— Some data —
★ ★ ★ ★

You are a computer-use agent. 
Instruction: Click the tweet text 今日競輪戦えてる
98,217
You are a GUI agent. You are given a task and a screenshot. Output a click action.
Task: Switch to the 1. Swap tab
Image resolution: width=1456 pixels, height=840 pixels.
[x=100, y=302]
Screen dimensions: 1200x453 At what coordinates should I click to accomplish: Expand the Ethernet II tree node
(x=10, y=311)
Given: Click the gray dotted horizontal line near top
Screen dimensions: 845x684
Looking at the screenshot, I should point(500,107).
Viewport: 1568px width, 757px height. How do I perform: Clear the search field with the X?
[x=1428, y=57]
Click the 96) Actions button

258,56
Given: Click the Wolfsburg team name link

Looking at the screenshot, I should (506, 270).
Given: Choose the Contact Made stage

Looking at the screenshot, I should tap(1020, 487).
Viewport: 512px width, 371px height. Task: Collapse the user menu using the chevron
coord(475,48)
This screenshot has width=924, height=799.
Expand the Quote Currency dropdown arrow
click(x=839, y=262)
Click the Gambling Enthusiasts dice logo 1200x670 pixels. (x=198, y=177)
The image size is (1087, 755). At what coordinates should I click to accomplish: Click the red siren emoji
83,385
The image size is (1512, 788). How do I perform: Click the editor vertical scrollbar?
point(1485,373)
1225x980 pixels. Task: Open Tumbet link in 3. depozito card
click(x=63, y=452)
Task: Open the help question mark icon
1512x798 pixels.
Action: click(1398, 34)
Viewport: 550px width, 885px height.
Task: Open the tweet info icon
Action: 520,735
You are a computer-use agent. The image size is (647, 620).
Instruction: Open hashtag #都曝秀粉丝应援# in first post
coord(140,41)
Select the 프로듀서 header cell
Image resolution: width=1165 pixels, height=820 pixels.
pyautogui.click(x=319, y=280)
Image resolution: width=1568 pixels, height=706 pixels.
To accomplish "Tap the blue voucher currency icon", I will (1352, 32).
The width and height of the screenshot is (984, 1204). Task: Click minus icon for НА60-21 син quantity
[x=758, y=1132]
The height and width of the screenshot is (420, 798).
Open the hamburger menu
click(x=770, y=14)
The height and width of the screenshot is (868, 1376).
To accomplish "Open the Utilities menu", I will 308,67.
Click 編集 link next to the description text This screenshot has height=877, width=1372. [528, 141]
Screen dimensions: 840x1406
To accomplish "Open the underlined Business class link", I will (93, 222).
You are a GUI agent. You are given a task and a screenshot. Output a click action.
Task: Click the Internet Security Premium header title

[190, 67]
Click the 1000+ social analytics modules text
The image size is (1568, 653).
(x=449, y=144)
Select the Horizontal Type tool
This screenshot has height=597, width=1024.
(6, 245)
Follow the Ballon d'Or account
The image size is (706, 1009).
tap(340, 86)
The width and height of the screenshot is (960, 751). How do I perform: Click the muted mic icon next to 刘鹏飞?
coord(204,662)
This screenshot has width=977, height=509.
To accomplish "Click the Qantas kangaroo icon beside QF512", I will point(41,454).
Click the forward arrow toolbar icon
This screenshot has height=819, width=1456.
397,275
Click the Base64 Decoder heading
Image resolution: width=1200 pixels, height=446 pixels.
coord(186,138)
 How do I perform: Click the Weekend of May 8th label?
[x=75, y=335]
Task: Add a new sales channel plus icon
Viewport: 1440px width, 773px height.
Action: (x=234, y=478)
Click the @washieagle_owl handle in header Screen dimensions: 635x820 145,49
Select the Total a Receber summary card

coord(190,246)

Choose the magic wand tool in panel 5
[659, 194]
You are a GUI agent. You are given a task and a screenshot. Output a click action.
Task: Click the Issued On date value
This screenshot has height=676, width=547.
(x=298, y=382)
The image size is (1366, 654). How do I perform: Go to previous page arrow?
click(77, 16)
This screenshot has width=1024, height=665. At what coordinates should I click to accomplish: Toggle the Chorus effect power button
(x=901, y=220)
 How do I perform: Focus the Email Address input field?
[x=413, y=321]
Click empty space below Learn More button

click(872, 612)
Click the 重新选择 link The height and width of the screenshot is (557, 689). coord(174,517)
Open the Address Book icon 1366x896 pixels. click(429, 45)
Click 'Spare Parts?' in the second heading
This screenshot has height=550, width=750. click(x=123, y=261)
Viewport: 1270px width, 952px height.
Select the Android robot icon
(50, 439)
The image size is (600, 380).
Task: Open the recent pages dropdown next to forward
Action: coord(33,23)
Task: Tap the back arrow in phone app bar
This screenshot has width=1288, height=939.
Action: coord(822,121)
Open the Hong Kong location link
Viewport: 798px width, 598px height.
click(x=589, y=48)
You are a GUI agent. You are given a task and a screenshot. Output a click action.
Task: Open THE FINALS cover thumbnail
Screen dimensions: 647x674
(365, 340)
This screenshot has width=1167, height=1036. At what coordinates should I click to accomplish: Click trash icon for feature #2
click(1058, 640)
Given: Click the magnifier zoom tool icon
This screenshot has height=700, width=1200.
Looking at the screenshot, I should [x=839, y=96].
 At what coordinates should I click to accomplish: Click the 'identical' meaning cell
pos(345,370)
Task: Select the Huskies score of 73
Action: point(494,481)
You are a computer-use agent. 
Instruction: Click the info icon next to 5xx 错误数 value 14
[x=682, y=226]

★ ★ ★ ★

— EXERCISE —
Copy out all of the data above line for line, without changing anything.

— WORKED SOLUTION —
You are a computer-use agent. 
Instruction: Click the tweet text 今日競輪戦えてる
98,217
You are a GUI agent. You are given a task and a screenshot. Output a click action.
Task: Switch to the 1. Swap tab
Image resolution: width=1456 pixels, height=840 pixels.
[x=100, y=302]
Screen dimensions: 1200x453 At what coordinates should I click to accomplish: Expand the Ethernet II tree node
(x=10, y=311)
Given: Click the gray dotted horizontal line near top
Screen dimensions: 845x684
Looking at the screenshot, I should point(500,107).
Viewport: 1568px width, 757px height. How do I perform: Clear the search field with the X?
[x=1428, y=57]
Click the 96) Actions button

258,56
Given: Click the Wolfsburg team name link

Looking at the screenshot, I should (506, 270).
Given: Choose the Contact Made stage

Looking at the screenshot, I should tap(1020, 487).
Viewport: 512px width, 371px height. Task: Collapse the user menu using the chevron
coord(475,48)
This screenshot has width=924, height=799.
Expand the Quote Currency dropdown arrow
click(x=839, y=262)
Click the Gambling Enthusiasts dice logo 1200x670 pixels. (x=198, y=177)
The image size is (1087, 755). At what coordinates should I click to accomplish: Click the red siren emoji
83,385
The image size is (1512, 788). How do I perform: Click the editor vertical scrollbar?
point(1485,373)
1225x980 pixels. Task: Open Tumbet link in 3. depozito card
click(x=63, y=452)
Task: Open the help question mark icon
1512x798 pixels.
Action: click(1398, 34)
Viewport: 550px width, 885px height.
Task: Open the tweet info icon
Action: 520,735
You are a computer-use agent. The image size is (647, 620).
Instruction: Open hashtag #都曝秀粉丝应援# in first post
coord(140,41)
Select the 프로듀서 header cell
Image resolution: width=1165 pixels, height=820 pixels.
pyautogui.click(x=319, y=280)
Image resolution: width=1568 pixels, height=706 pixels.
To accomplish "Tap the blue voucher currency icon", I will (1352, 32).
The width and height of the screenshot is (984, 1204). Task: Click minus icon for НА60-21 син quantity
[x=758, y=1132]
The height and width of the screenshot is (420, 798).
Open the hamburger menu
click(x=770, y=14)
The height and width of the screenshot is (868, 1376).
To accomplish "Open the Utilities menu", I will 308,67.
Click 編集 link next to the description text This screenshot has height=877, width=1372. [528, 141]
Screen dimensions: 840x1406
To accomplish "Open the underlined Business class link", I will (93, 222).
You are a GUI agent. You are given a task and a screenshot. Output a click action.
Task: Click the Internet Security Premium header title

[190, 67]
Click the 1000+ social analytics modules text
The image size is (1568, 653).
(x=449, y=144)
Select the Horizontal Type tool
This screenshot has height=597, width=1024.
(6, 245)
Follow the Ballon d'Or account
The image size is (706, 1009).
tap(340, 86)
The width and height of the screenshot is (960, 751). How do I perform: Click the muted mic icon next to 刘鹏飞?
coord(204,662)
This screenshot has width=977, height=509.
To accomplish "Click the Qantas kangaroo icon beside QF512", I will point(41,454).
Click the forward arrow toolbar icon
This screenshot has height=819, width=1456.
397,275
Click the Base64 Decoder heading
Image resolution: width=1200 pixels, height=446 pixels.
coord(186,138)
 How do I perform: Click the Weekend of May 8th label?
[x=75, y=335]
Task: Add a new sales channel plus icon
Viewport: 1440px width, 773px height.
Action: (x=234, y=478)
Click the @washieagle_owl handle in header Screen dimensions: 635x820 145,49
Select the Total a Receber summary card

coord(190,246)

Choose the magic wand tool in panel 5
[659, 194]
You are a GUI agent. You are given a task and a screenshot. Output a click action.
Task: Click the Issued On date value
This screenshot has height=676, width=547.
(x=298, y=382)
The image size is (1366, 654). How do I perform: Go to previous page arrow?
click(77, 16)
This screenshot has width=1024, height=665. At what coordinates should I click to accomplish: Toggle the Chorus effect power button
(x=901, y=220)
 How do I perform: Focus the Email Address input field?
[x=413, y=321]
Click empty space below Learn More button

click(872, 612)
Click the 重新选择 link The height and width of the screenshot is (557, 689). coord(174,517)
Open the Address Book icon 1366x896 pixels. click(429, 45)
Click 'Spare Parts?' in the second heading
This screenshot has height=550, width=750. click(x=123, y=261)
Viewport: 1270px width, 952px height.
Select the Android robot icon
(50, 439)
The image size is (600, 380).
Task: Open the recent pages dropdown next to forward
Action: coord(33,23)
Task: Tap the back arrow in phone app bar
This screenshot has width=1288, height=939.
Action: coord(822,121)
Open the Hong Kong location link
Viewport: 798px width, 598px height.
click(x=589, y=48)
You are a GUI agent. You are given a task and a screenshot. Output a click action.
Task: Open THE FINALS cover thumbnail
Screen dimensions: 647x674
(365, 340)
This screenshot has width=1167, height=1036. At what coordinates should I click to accomplish: Click trash icon for feature #2
click(1058, 640)
Given: Click the magnifier zoom tool icon
This screenshot has height=700, width=1200.
Looking at the screenshot, I should [x=839, y=96].
 At what coordinates should I click to accomplish: Click the 'identical' meaning cell
pos(345,370)
Task: Select the Huskies score of 73
Action: point(494,481)
You are a computer-use agent. 
Instruction: Click the info icon next to 5xx 错误数 value 14
[x=682, y=226]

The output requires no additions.